Tanto el médico como la enfermera que habían venido del otro vagón se inclinaron sobre el lecho y acercaron las cabezas al rostro de Bryan.

A éste le resultaba extremadamente difícil seguir sus movimientos mientras tuviera que mantener la mirada perdida. Una sola vez rozaron su campo de visión, dándole otra cosa en que pensar que las maniobras físicas a las que lo estaban sometiendo.

Una operación sucedió a otra. Primero dirigieron una luz a sus ojos, luego lo increparon. Acto seguido lo golpearon en la mejilla y le hablaron empleando un tono suave. La enfermera posó la mano en su mejilla e intercambió algunas palabras con el médico.

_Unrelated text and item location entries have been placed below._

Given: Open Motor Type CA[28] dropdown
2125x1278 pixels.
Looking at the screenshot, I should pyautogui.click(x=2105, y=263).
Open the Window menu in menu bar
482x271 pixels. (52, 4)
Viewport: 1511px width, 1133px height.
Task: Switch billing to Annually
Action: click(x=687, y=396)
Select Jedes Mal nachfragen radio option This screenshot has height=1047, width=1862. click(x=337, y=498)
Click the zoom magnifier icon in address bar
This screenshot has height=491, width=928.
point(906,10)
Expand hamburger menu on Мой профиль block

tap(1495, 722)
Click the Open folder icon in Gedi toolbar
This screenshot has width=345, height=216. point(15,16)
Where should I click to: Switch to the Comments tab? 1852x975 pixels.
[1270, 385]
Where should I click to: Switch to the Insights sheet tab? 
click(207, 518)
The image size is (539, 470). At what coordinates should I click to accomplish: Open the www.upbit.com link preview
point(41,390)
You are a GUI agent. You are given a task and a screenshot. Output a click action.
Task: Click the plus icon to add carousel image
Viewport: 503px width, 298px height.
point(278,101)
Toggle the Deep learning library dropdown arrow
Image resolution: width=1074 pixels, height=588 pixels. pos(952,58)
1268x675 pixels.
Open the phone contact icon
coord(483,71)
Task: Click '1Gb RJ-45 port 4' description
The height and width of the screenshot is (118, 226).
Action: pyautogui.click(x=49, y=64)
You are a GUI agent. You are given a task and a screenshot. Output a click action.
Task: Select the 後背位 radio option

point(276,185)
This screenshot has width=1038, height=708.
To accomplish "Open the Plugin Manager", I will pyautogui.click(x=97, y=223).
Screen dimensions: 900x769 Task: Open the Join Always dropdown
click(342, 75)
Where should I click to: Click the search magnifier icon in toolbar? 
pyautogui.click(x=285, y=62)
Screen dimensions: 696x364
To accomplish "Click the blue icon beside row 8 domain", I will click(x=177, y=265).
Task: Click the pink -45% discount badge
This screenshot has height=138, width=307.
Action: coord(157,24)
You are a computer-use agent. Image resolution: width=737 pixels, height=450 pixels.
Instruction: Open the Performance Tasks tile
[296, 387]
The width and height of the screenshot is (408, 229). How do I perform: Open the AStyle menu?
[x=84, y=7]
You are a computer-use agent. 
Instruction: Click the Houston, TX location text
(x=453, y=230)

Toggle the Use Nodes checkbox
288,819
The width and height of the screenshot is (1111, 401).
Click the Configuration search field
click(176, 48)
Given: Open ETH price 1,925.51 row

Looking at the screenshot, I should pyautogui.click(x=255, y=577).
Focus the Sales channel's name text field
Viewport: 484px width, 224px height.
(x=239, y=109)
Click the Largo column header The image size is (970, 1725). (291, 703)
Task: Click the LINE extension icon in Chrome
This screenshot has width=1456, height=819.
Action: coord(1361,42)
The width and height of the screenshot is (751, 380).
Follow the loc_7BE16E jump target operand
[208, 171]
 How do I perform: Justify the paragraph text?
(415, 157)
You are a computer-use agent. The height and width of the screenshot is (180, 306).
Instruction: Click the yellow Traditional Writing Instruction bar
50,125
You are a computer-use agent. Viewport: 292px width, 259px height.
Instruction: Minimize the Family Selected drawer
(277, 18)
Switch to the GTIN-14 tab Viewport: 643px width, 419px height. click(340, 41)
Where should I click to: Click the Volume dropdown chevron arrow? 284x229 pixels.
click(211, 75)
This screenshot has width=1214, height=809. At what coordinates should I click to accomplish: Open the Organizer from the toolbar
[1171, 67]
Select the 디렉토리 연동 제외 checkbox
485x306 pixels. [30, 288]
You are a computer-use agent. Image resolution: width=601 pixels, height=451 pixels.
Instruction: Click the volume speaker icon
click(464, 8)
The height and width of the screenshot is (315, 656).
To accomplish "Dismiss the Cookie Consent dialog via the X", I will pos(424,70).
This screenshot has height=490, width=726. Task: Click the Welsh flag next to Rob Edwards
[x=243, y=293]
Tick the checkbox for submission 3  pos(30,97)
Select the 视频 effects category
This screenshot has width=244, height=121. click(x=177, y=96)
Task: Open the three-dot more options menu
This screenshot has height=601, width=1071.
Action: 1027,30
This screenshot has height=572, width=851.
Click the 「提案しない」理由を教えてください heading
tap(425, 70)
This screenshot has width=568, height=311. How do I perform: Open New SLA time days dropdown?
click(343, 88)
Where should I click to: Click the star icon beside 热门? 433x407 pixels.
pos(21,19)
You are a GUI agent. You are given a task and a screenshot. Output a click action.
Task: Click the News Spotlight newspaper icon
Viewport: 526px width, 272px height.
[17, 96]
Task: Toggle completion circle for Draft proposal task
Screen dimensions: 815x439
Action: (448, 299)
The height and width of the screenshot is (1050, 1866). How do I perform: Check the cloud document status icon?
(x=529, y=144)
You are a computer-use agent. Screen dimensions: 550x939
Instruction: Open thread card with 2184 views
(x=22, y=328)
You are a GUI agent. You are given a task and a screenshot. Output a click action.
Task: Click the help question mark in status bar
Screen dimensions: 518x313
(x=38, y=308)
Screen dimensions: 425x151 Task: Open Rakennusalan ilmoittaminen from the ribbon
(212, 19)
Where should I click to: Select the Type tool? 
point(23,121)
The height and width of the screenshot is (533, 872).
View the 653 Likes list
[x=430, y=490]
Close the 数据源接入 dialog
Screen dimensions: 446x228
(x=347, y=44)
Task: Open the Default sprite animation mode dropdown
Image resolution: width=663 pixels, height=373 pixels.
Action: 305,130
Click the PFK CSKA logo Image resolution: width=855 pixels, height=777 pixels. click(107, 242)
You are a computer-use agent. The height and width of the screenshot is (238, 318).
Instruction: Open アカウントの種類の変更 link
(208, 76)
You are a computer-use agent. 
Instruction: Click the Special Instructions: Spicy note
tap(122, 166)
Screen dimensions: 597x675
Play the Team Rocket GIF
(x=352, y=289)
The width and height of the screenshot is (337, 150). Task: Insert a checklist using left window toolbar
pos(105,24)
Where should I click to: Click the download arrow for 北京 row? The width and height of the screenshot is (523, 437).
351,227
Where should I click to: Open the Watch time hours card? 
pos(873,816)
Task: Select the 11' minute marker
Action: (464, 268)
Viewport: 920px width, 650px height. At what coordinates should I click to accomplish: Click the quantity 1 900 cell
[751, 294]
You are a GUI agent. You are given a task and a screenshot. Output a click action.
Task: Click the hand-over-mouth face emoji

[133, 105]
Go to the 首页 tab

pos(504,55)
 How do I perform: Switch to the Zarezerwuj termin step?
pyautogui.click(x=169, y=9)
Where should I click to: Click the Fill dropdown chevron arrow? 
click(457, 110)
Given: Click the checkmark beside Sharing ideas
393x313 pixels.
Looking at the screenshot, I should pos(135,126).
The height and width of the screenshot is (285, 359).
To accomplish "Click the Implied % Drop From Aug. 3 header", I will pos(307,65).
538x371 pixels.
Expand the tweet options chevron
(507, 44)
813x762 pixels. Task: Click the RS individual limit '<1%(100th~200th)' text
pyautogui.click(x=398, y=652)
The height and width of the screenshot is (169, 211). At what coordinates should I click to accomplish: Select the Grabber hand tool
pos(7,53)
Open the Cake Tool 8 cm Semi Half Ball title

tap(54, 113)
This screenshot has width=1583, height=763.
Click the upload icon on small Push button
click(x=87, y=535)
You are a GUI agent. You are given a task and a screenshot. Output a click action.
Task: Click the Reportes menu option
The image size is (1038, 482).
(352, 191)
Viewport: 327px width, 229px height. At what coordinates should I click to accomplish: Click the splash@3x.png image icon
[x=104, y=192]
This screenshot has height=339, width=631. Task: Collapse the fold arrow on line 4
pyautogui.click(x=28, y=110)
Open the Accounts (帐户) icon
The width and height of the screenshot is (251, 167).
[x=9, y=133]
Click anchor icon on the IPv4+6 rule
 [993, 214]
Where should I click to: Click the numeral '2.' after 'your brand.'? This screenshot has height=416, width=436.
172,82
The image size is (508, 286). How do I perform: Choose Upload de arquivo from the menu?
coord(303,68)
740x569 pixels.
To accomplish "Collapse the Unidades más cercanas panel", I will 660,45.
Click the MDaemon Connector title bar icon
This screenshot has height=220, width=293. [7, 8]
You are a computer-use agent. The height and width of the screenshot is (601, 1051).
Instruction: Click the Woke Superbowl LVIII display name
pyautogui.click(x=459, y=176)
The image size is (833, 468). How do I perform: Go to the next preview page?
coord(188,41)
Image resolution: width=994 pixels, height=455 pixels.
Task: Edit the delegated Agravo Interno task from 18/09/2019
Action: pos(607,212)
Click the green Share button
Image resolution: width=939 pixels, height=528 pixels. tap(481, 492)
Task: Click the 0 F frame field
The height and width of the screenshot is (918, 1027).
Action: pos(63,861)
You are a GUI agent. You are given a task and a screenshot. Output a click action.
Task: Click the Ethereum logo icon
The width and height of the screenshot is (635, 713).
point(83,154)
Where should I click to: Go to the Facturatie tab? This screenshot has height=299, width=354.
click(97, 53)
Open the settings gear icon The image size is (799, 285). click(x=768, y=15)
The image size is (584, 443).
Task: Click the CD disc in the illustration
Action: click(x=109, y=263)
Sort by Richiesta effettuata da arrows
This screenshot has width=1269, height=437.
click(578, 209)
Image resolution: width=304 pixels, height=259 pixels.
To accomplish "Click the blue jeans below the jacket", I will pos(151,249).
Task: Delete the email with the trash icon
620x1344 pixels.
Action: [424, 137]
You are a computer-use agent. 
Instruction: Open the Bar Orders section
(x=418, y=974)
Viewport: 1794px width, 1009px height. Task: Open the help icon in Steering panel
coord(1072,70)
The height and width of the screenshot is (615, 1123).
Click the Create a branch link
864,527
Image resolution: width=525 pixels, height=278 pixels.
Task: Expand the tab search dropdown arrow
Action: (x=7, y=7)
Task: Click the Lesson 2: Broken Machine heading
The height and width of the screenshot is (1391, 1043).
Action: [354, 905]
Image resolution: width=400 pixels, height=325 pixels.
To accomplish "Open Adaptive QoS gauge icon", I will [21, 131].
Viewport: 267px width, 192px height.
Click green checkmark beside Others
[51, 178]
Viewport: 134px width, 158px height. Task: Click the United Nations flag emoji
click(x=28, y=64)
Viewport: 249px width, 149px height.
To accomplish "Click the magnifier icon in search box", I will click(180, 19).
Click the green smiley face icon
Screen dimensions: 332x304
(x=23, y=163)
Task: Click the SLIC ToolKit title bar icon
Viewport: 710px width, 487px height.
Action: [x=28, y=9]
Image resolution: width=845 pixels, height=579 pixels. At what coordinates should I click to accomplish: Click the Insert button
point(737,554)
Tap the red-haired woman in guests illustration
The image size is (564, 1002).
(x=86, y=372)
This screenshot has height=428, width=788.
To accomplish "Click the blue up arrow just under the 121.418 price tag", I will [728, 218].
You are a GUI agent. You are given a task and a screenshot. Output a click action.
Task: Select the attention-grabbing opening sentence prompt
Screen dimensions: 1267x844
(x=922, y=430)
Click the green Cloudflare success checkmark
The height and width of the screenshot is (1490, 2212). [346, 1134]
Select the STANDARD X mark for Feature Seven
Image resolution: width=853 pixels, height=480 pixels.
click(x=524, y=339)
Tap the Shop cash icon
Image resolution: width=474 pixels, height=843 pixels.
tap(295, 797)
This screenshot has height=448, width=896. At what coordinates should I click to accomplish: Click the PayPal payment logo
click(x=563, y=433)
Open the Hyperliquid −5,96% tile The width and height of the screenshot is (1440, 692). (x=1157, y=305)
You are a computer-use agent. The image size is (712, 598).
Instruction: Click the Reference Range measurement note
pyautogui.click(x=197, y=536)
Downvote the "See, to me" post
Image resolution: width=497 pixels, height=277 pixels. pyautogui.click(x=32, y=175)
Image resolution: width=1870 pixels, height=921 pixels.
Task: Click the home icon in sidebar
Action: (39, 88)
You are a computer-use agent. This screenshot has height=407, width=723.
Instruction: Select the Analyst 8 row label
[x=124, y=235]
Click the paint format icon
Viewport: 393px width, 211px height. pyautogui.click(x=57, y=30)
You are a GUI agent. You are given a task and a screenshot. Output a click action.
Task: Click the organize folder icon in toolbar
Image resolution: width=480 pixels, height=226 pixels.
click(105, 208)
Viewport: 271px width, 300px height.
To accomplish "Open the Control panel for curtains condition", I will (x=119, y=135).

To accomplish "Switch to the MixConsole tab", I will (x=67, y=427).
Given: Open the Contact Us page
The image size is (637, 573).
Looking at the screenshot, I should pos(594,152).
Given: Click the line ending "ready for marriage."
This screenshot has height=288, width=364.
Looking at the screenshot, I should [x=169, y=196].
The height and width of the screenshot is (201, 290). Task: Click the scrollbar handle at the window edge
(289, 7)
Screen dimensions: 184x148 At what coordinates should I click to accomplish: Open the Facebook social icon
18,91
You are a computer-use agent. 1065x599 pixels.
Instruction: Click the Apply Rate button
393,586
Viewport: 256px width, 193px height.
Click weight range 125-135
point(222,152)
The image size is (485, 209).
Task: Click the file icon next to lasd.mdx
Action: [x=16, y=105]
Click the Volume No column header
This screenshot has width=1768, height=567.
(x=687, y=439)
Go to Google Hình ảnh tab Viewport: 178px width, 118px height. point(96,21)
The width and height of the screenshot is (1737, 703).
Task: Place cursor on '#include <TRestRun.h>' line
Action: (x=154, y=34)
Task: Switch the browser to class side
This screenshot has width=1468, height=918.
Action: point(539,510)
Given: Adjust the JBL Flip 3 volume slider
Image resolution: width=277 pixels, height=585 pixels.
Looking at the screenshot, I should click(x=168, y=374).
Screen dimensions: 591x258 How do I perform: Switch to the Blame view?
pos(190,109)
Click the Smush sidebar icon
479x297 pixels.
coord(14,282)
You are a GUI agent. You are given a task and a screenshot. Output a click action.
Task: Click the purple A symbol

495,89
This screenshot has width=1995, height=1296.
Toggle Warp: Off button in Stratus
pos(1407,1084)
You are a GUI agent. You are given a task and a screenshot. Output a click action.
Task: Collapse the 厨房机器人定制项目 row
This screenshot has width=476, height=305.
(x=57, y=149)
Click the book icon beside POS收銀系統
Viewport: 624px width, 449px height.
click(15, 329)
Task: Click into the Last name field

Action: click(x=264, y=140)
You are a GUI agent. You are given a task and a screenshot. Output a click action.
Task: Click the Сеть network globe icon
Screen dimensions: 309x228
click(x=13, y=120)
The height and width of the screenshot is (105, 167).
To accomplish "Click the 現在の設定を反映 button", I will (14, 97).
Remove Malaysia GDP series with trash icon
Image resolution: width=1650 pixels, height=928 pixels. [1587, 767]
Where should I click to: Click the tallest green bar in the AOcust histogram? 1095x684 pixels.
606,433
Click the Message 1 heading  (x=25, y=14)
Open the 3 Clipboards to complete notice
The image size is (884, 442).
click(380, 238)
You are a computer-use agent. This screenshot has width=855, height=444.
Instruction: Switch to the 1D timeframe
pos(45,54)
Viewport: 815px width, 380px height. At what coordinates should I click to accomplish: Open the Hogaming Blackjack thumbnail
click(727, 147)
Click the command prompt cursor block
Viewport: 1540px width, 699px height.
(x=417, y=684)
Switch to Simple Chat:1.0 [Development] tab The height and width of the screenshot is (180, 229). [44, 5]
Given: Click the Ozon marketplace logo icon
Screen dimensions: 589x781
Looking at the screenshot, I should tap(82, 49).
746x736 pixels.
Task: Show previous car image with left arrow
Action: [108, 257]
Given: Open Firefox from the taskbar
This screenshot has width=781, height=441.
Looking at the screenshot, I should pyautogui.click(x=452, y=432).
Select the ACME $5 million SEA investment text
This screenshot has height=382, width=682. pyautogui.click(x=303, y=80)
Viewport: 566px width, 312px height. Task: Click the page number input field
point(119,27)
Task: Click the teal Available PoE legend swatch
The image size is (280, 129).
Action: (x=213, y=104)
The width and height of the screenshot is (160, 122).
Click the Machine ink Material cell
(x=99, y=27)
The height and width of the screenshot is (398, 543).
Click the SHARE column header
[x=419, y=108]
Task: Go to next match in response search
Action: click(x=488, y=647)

Bryan esperaba que la mano buscaría la herramienta afilada, la insignia de enfermera que llevaba en el escote, pero no podía permitirse girar la cabeza hacia ella. Contuvo la respiración y, tenso, esperó el momento en que ella se la hundiría en las carnes. Cuando ocurrió, su reacción al dolor fue dejar que los ojos dieran vueltas en sus cuencas hasta que el techo del vagón empezó a girar como una noria y se mareó.

Cuando volvió a pincharle, Bryan repitió el proceso y puso los ojos en blanco mientras los movía intermitentemente de un lado a otro en las cuencas lagrimosas.

Luego deliberaron un rato sobre él, volvieron a dirigir la luz a sus ojos y finalmente lo dejaron en paz.

En mitad de la. noche, James empezó a canturrear con voz apagada y la boca abierta. La vigilante alzó la vista y, confusa, paseó la mirada por toda la sala. Por un momento pareció que estuviera esperando una invasión de enemigos procedente de todos lados.

Bryan abrió los ojos y consiguió ponerse de lado antes de que se encendiera la luz. El contraste deslumbró momentáneamente a Bryan. También él se había perdido en las profundidades del sueño.

La ilusión estaba muy lograda y resultaba extremadamente convincente. La expresión de la cara de James no sólo era distante, vaga y colmada de una locura serena, sino que le había añadido un aire de dolor e indiferencia. El efecto era grotesco y repulsivo. Las manos reposaban sobre la manta, relajadas pero a la vez torcidas por las muñecas y totalmente impregnadas de excrementos. Sus uñas estaban cubiertas de grumos de heces y unas rayas pegajosas se dibujaban a través del vello rubio de los brazos. La manta, la funda de la almohada, la sábana, la cabecera, el camisón, todo estaba embadurnado de aquella masa pegajosa y maloliente.